[DATASET RECORDS]

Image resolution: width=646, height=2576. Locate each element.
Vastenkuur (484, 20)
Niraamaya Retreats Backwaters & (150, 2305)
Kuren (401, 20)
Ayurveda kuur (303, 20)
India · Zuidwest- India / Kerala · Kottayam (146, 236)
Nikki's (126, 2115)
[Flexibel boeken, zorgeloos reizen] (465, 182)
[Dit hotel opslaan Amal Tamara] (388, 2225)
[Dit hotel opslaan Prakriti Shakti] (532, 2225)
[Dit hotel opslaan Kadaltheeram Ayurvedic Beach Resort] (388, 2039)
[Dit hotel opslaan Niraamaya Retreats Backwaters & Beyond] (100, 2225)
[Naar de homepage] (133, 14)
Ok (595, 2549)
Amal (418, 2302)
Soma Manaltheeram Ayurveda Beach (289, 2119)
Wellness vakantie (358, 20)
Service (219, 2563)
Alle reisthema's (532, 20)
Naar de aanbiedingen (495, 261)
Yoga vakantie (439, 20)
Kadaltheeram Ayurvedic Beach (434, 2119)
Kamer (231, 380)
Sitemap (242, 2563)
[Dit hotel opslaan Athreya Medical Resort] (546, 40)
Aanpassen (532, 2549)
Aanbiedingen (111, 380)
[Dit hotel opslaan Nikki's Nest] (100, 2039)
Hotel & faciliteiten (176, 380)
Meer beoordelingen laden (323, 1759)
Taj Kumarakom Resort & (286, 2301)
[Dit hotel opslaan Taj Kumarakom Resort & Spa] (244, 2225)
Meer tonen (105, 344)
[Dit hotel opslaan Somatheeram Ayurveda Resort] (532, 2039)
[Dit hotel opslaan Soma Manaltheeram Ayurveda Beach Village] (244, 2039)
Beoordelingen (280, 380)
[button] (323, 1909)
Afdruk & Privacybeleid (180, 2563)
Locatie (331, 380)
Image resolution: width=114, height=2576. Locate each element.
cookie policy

[/DATASET RECORDS]

TASK DESCRIPTION. An exact repeat of the lines from the one containing "Beoordelingen (280, 380)" through the final line above, both included, is the whole answer.

TASK SOLUTION.
Beoordelingen (280, 380)
[button] (323, 1909)
Afdruk & Privacybeleid (180, 2563)
Locatie (331, 380)
Image resolution: width=114, height=2576. Locate each element.
cookie policy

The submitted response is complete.